Their name comes from the Guarani or Tupi words y (IPA:[ɨ]) (water) and ûasú (IPA:[wa'su]) (big). Legend has it that a god planned to marry a beautiful aborigine named Naipí, who fled with her mortal lover Tarobá in a canoe. In rage, the god sliced the river creating the waterfalls, condemning the lovers to an eternal fall. The first European to find the falls was the Spanish Conquistador Álvar Núñez Cabeza de Vaca in 1541, after whom one of the falls in the Argentine side is named. The falls were rediscovered by Boselli at the end of the nineteenth century, and one of the Argentinian falls is named after him.
The waterfall system consists of 275 falls along 2.7 kilometers (1.67 miles) of the Iguazu River. Position is at Latitude (DMS): 25° 40' 60 S ,Longitude (DMS): 54° 25' 60 W . Some of the individual falls are up to 82 meters (269 ft) in height, though the majority are about 64 metres (210 ft). The Garganta del Diablo (Devil's Throat in English; Garganta do Diabo in Portuguese), a U-shaped 150-metre-wide and 700-metre-long (490 by 2300 feet) cliff, is the most impressive of all, and marks the border between Argentina and Brazil. Two thirds of the falls are within Argentine territory. About 900 metres of the 2.7-kilometer length does not have water flowing over it. The edge of the basalt cap recedes only 3 mm per year. The water of the lower Iguazu collects in a canyon that drains into the Rio Parana in Argentina, shortly downstream from the Itaipu dam.
The falls can be reached from the two main towns on either side of the falls: Foz do Iguaçu in the Brazilian state of Paraná, and Puerto Iguazú in the Argentine province of Misiones as well as from Ciudad del Este (Paraguay) on the other side of the Parana river from Foz do Iguaçu. The falls are shared by the Iguazú National Park (Argentina) and Iguaçu National Park (Brazil). These parks were designated UNESCO World Heritage Sites in 1984 and 1986, respectively.

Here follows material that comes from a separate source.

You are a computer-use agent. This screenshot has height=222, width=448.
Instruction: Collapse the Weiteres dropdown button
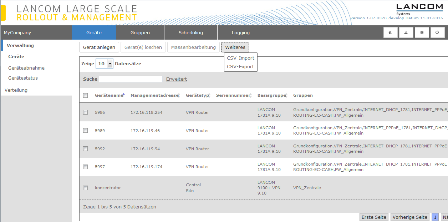(235, 47)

On the Brazilian side there is a long walkway along the canyon with an extension to the lower base of the “Garganta del Diablo”. The Argentian access is facilitated by the Tren Ecológico de la Selva (Rainforest Ecological Train), which brings visitors to different walkways. The “Paseo Garganta del Diablo” is a one kilometer long way to bring the visitor directly over the falls of the “Garganta del Diablo”. Other walkways allow access to the elongated stretch of falls on the Argentinian side and to the ferry that connects to the San Martin island.
The fall area provides opportunities for water sports and rock climbing.
Upon seeing Iguaçu, First Lady Eleanor Roosevelt reportedly exclaimed "Poor Niagara!" Vastly larger than North America's Niagara Falls, Iguaçu is rivaled only by Southern Africa's Victoria Falls which separates Zambia and Zimbabwe (this is excluding extremely large rapid-like falls such as the Boyoma Falls). Whilst Iguazu is wider because it is split into about 270 discrete falls and large islands, Victoria is the largest curtain of water in the world, at over a 1600 m wide and over 100 m (350 ft) in height (in low flow Victoria is split into five by islands; in high flow it can be uninterrupted).
The water falling over Iguazu in peak flow has a surface area of about 40 ha (1.3 million ft²) whilst Victoria in peak flow has a surface area of over 55 ha (1.8 million ft²). By comparison, Niagara has a surface area of under 18.3 ha (600,000 ft²). Victoria's annual peak flow is also greater than Iguazu's annual peak—9 100 m³/s versus 6 500—though in times of extreme flood the two have recorded very similar maximum water discharge (well in excess of 12 000 m³/s). Niagara's annual peak flow is about 2 800 m³/s, although an all-time peak of 6 800 has been recorded. Iguazu and Victoria fluctuate more greatly in their flow rate. Mist rises between 30 and 150 m (100 and 500 ft) from Iguazu's Garganta do Diabo, and over 300 m (1,000 ft) above Victoria (sometimes over 600 m).
Iguazu, however, affords better views and walkways and its shape allows for spectacular vistas. At one point a person can stand and be surrounded by 260 degrees of waterfalls. The Garganta do Diabo has water pouring into it from three sides. Likewise, because Iguazu is split into many relatively small falls, one can view these a portion at a time. Victoria does not allow this, as it is essentially one waterfall that falls into a canyon and is too immense to appreciate at once (except from the air). As of July 24, 2006 a severe drought in South America had caused the river feeding the falls to become parched, reducing the amount of water flowing over the falls to 300 m³ (80,000 gallons) per second, down from the normal flow of 1,300 m³/s to 1,500 m³/s (350,000 to 400,000 ga/s). By early December, the flow was spectacular again, according to visiting tourists. This was unusual, as normally dry periods last only a few weeks.